In a report carried by the state-run ChinaTibetNews.com, the local government of the so-called Tibetan Autonomous Region on May 11 held a meeting to mark the “uniform and in-depth implementation” of the Communist Party of China’s basic policy on religion and the rules and regulations passed by the State Religious Affairs Bureau in all the monasteries and nunneries.

Addressing the meeting titled, “Mobilisation Meeting on In-depth Legal Education Campaign in Tibetan Buddhist Temples,” TAR governor Pema Thinley said that providing “guidance” to Tibetan Buddhism in adapting itself to a socialist society is an effective way to “resist the infiltration and sabotage from the Dalai clique.”

While admitting that the widespread legal education campaigns were launched in all the monasteries and nunneries in TAR since 2008 at the instructions from Beijing, Thinley said that the continued implementation of legal education is “crucial for strengthening the management of monastic institutions and an important starting point for maintaining harmony and stability.”

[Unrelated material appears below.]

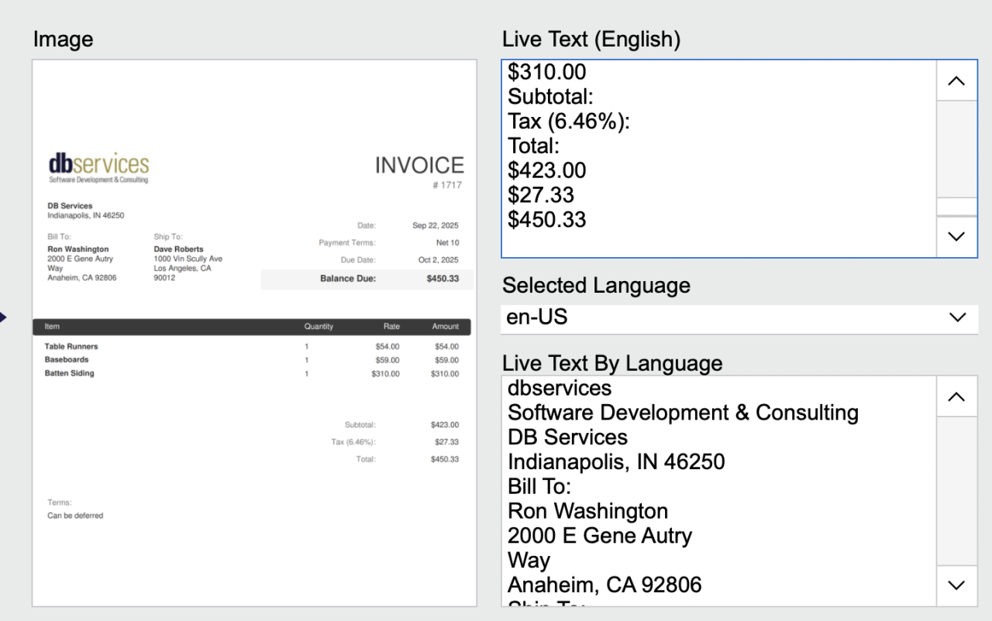Click the down chevron on Live Text panel
The width and height of the screenshot is (992, 621).
tap(956, 236)
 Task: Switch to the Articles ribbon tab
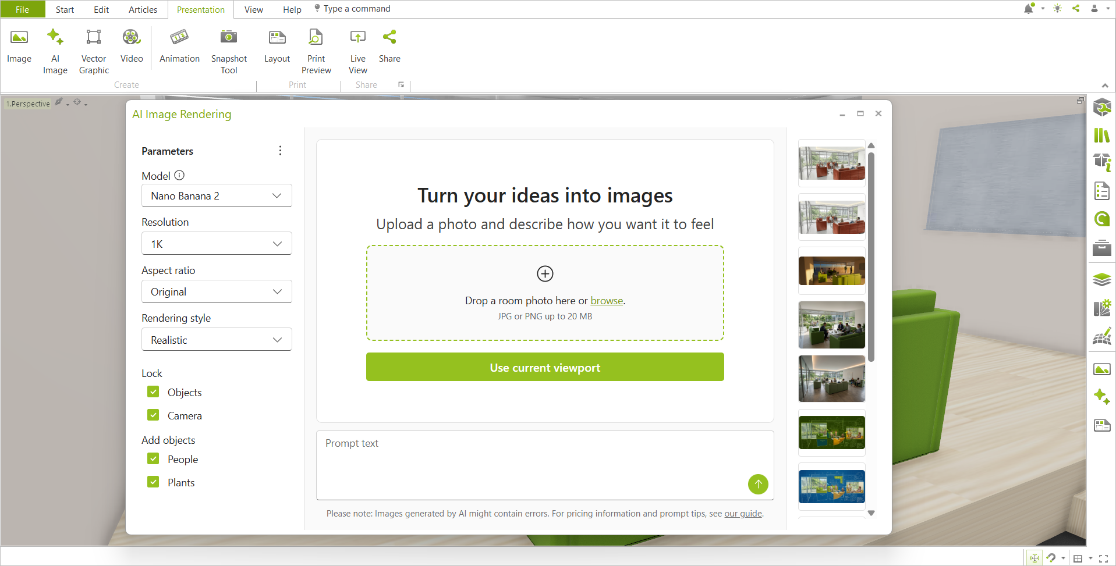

In a release today, the Dharamshala based rights group Tibetan Centre for Human Rights and Democracy said that the 'patriotic re-education' campaign, first started in 1996 in Tibet, is used as a “tool to stabilise and to exert control over Tibetan monastic institutions.

“After the widespread demonstrations in Tibet in 2008, control and surveillance on Tibetan monastic institutions have increased with the official work teams permanently stationed in monasteries and nunneries carrying out patriotic re-education and legal education campaigns,” the release said.

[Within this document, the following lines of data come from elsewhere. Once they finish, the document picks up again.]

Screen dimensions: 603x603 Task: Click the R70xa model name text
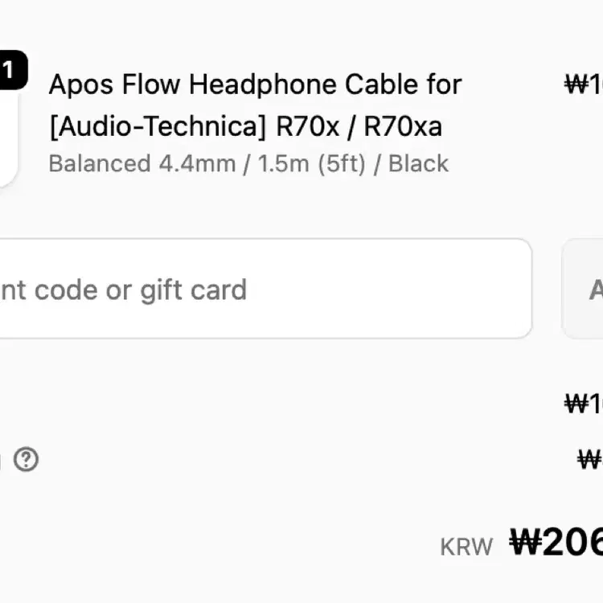403,127
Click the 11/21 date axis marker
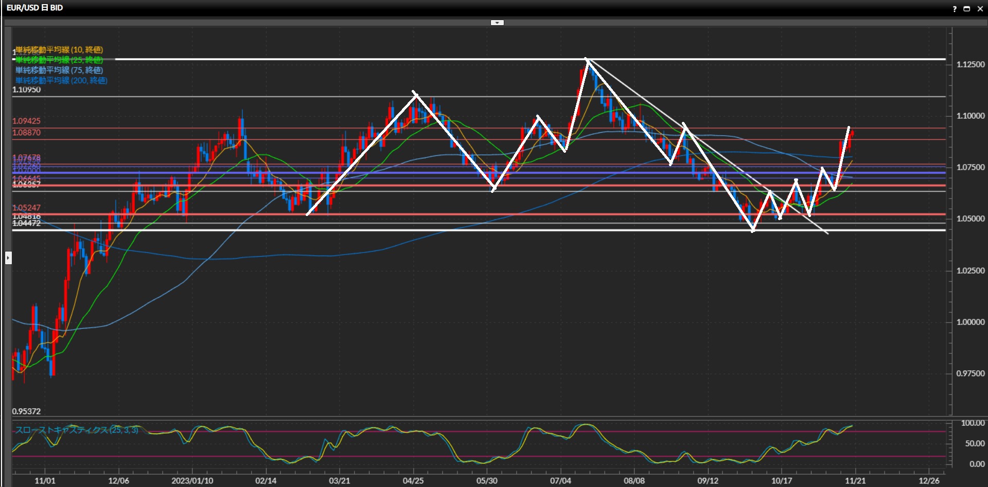988x487 pixels. point(855,481)
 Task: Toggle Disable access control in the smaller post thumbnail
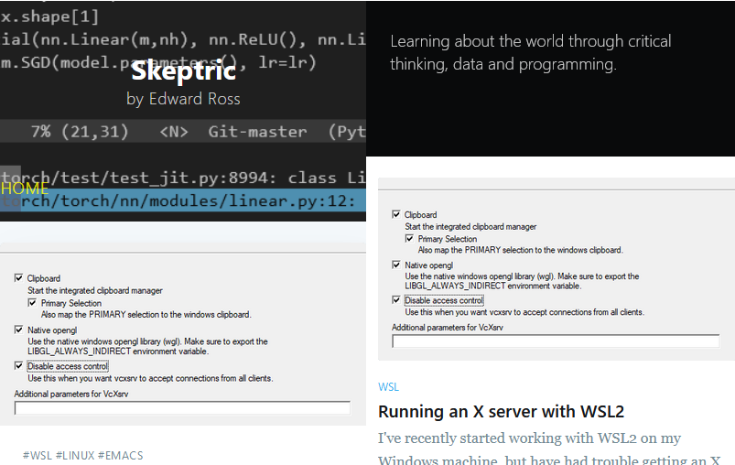coord(396,300)
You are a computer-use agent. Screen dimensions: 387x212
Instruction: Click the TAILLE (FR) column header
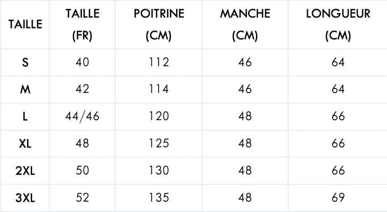pyautogui.click(x=82, y=25)
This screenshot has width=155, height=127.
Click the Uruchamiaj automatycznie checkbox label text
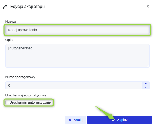click(30, 102)
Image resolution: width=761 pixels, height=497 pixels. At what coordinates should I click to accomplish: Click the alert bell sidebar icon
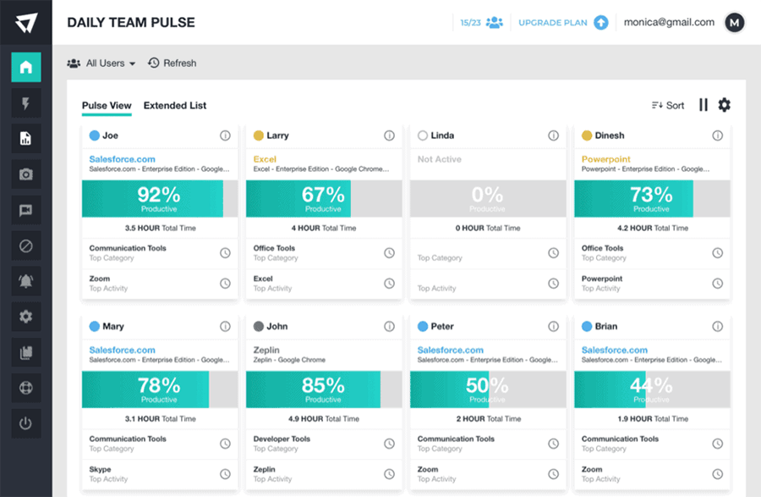click(x=25, y=281)
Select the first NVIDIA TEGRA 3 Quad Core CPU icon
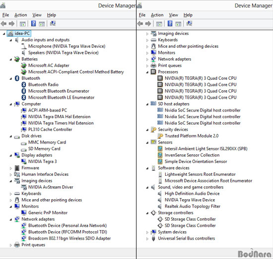The image size is (273, 259). click(x=160, y=78)
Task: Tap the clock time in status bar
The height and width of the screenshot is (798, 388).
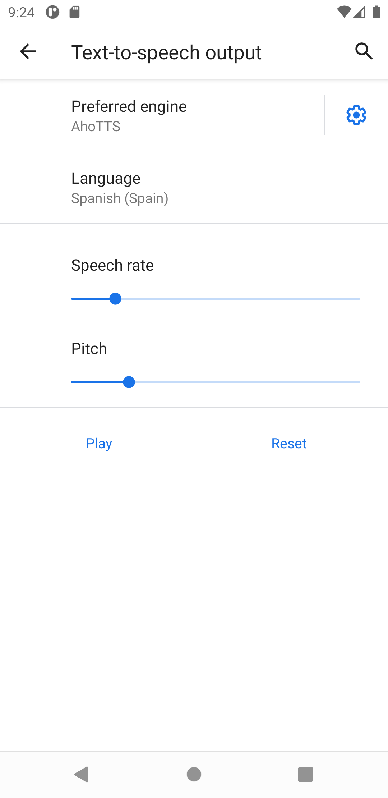Action: pyautogui.click(x=21, y=13)
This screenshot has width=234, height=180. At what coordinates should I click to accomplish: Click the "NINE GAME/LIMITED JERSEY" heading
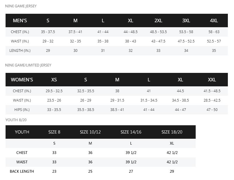(28, 65)
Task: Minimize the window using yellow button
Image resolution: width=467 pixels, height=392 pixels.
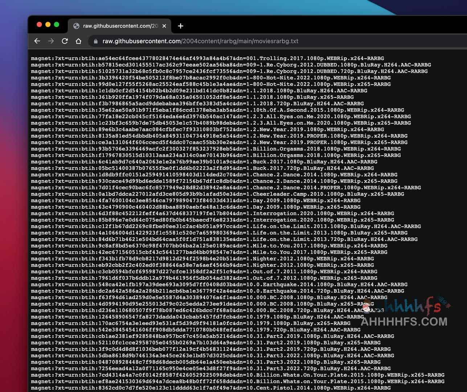Action: [x=48, y=25]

The group noted that China’s implementation of different programmes such as the ‘Nine Must Haves’ and ‘The Six Ones’ in recent months has “severely restricted” the religious activities of monks and nuns who are “arrested and expelled” for not complying.

“Regular religious classes are cancelled to accommodate the legal education sessions run by the work teams in monasteries and nunneries. Movement of monks and nuns are severely restricted making it difficult for monks and nuns to go outside their monasteries and nunneries and to visit other sacred monasteries and religious lamas,” the release said.

“These restrictions have forced many monks to flee their respective monasteries forcing many monasteries to close down.”

The Tibetan Buddhist monasteries, under the Nine Must Haves program, are required to hang the portraits of four Chinese Communist leaders and the Chinese national flag and to make available in the respective monasteries newspapers and television programs produced and published by the Chinese government.

TCHRD said that Tibetan monasteries and nunneries have become a “major area of crackdown,” used as a regular base for Chinese authorities to publicise its political propaganda.

“The continued implementation of forced 're-education' campaigns has severely affected the normal functioning of Tibetan Buddhist institutions and the religious freedom of monks and nuns are consistently violated,” the rights group said.